I just recently started my workout routine again. I used to be pretty disciplined in this, but taking a six week break after my baby and then having a totally new schedule altogether threw me for a loop. I’m starting with just quick 20 minute workouts I find on YouTube. Twenty minutes is not that long and I’m not that out of shape; I should be able to endure. The Lord revealed something to me the other day as I was doing one of these quick workouts. As the instructor counts down with the last bit of that particular move, 5, 4, 3, 2, 1, I quit before the end. It’s like I see the end in sight and so I just stop then because (let me be honest here) whatever particular body part being worked out is burning.
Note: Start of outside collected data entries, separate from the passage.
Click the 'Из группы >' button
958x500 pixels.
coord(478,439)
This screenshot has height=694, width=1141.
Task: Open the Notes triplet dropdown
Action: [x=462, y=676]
Maybe I’m not as in shape as I thought I was ;).

I started to think more about this, how I wasn’t finishing strong with each workout. The very last few reps are when the move gets particularly hard. The first rep, not difficult, but the more reps you add, the more your muscle burns and that’s precisely when I quit. Just recently I was doing a workout where you do a move ten times and then you hold the move for ten seconds and then repeat that sequence three times. As the instructor was encouraging everyone to keep going, she said that continuing when your muscle is burning is when you’re going to see real progress.

This just really struck me. I was seeing how weak I was in my workouts, but also just how weak my belief was in the Lord as He was teaching me through my dinky 20 minute workouts. I’ve told you before, but I’ll say it again, when things don’t go my way or according to my expectations, I’m just a brat. I will be angry or annoyed or will pout, but try to put on a fake smile because I know I shouldn’t be acting that way. And because I don’t want to confess, yet again, that I want my way over the Lord’s. It’s when things don’t go my way that my faith can really be tested. It’s when things don’t go my way, and I see how unrealistic my expectations are, that the “burn” is experienced. But that’s when my faith can actually be strengthened.

I just recently read the NIV version of James 1:2-3 which says, “Consider it pure joy, my brothers and sisters, whenever you face trials of many kinds, because you know that the testing of your faith produces perseverance.” Laurie commented in one of her lectures this past semester during Falling in Love Again with Your Lord on David’s statement in Psalm 63 where he says he was thirsting for the Lord like in a dry and weary land where there is no water. She said that when we don’t drink the amount of water our bodies need, it is like we believe we don’t need it. But then the more water we drink, the more we actually want. We discussed this also in my small group and someone else compared this also to working out. It’s hard to start working out, but the more we work out the more we want to do it. I believe this relates so much to James 1:2-3. If I were to actually believe, actively believe that the Lord is in control of all my circumstances and that He loves me, I could be joyful when things don’t go my way. Not a fake happiness that is thrown up even though something I wanted didn’t happen, but a true joy that could come only from the Lord knowing that He is working everything out for His glory and my good. The more I believed in His love and control, the more I could persevere, and that would lead to believing even more. And then my faith in Him would grow, all by His grace.

I want to trust in the Lord completely. I’m thankful I have that desire. My flesh is weak and gives in when circumstances aren’t perfect, when things start to burn. The burning may seem like a bad thing, but just like the workout instructor said, that’s when real progress is taking place. The testing of my faith will produce perseverance and it will for you too! Let’s all pray for grace to believe in the Lord and trust in Him when the burning is taking place.